It’s a common sight on campus: Bicyclists whiz through stop signs, pedestrians jaywalk and motorists don’t pay attention to crosswalks or to bicyclists.
Each year, when fall term arrives and Oregon State University bicycle-riding students head back to class, the instances of collisions and near-misses around campus increase, according to Oregon State Police Campus Commander Lt. Steve Mitchell.
“It’s an annual thing that happens, and some years are worse than others. This year is worse due to the large population of students,” Mitchell said. “We’re looking at the highest population of students we’ve ever had. I think with the congestion, it’s just more noticeable than in the past.”
Last fall term, officials announced a record-breaking enrollment of nearly 24,977 students — a number that rose this fall to 26,393 and increased the congestion on OSU’s streets and sidewalks — especially in the 10 minutes before and after classes begin. The congestion has been complicated by those drivers, bicyclists, pedestrians and even skaters who don’t follow traffic laws.
In response to increased complaints from faculty, staff and students of reckless behavior on the part of each kind of campus commuter, Oregon State Police and the OSU Department of Public Safety plan to conduct a saturation operation from 1 to 4 p.m. on Wednesday and Thursday on Jefferson Way in front of the Kerr Administration Building and on Campus Way near the Memorial Union Building.
During the operation, available officers will congregate in the area to watch for traffic violations.
The director of the Department of Public Safety has received six complaints this fall about bicyclists who aren’t paying attention to traffic-control devices such as stop lights and signs to yield the right of way, said public safety officer Bob Brown. He said bicyclists are subject to the same laws as motorists, but some students come from places where bicyclists aren’t accustomed to following such laws.
Saturation operations on campus are typically performed at least once per year, and the purpose is to educate the community, Mitchell said, but officers have the discretion to issue citations when they see fit.
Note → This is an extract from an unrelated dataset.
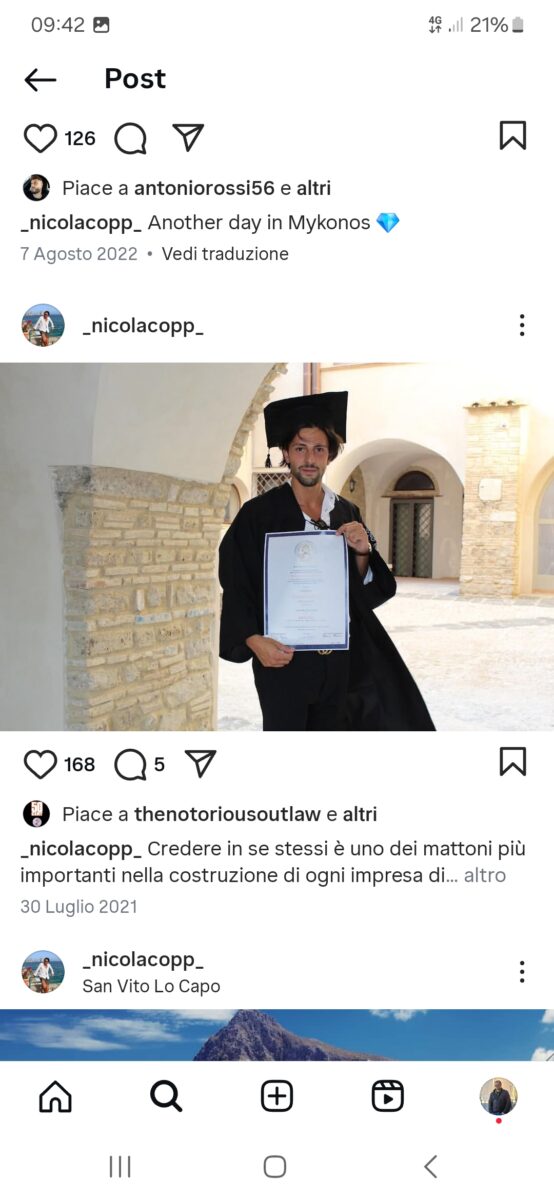This screenshot has width=554, height=1200.
Task: Open comments on the Mykonos post
Action: coord(130,138)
“It depends on the circumstances of each contact and how egregious each violation is,” he said. “Our goal is to have voluntary compliance … We’re really just trying to educate them as to why they need to do it.” Any citations issued, however, could come with fines as high as $260.
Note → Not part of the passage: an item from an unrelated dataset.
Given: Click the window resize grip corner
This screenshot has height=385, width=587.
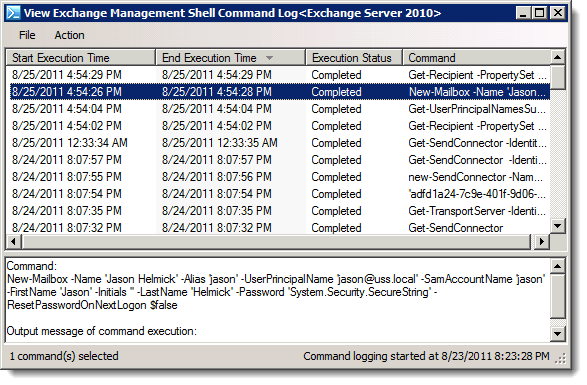Looking at the screenshot, I should pos(560,359).
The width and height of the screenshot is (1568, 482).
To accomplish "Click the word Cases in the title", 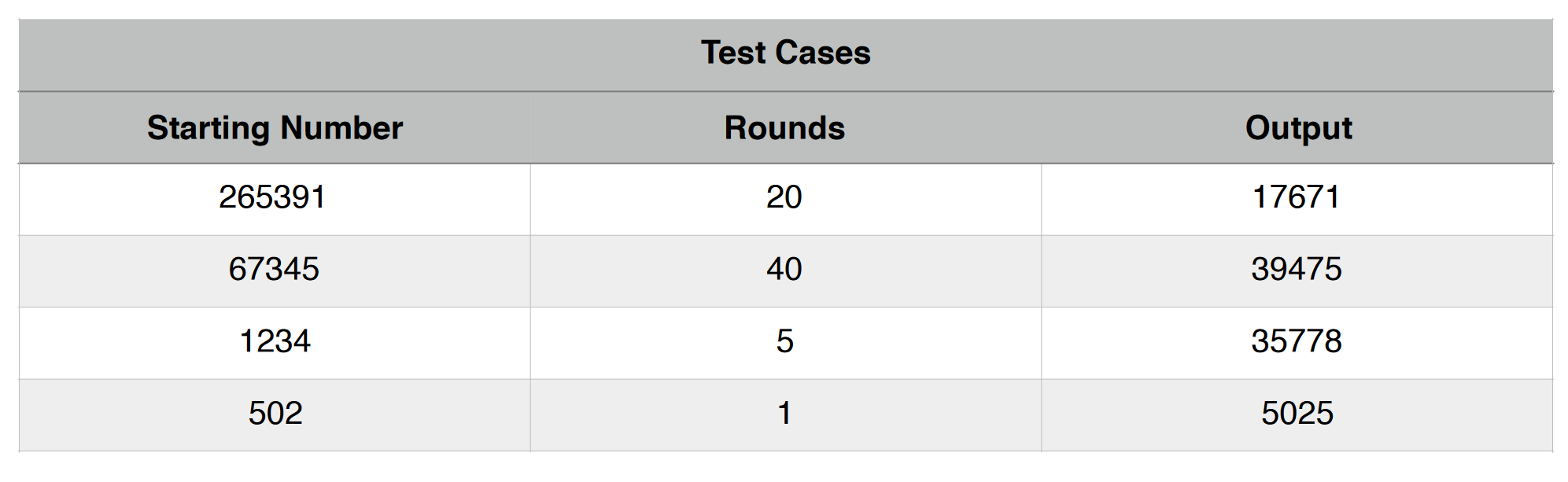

The saturation patrol has been in the planning for a while — long before an Oregon State University student was killed on her bicycle Saturday in an off-campus accident unrelated to increased campus traffic congestion.
Carin Marie Norris, 19, of Corvallis, was pronounced dead at Good Samaritan Regional Medical Center shortly after the 10 a.m. accident. According to Benton County Sheriff’s Capt. Greg Ridler, she fell off her bicycle for an unknown reason and landed in the travel lane while riding on Sulphur Springs Road near its intersection with Soap Creek Road. There she was struck by an SUV. No alcohol or drugs were involved, and the cause of the accident remained under investigation Monday.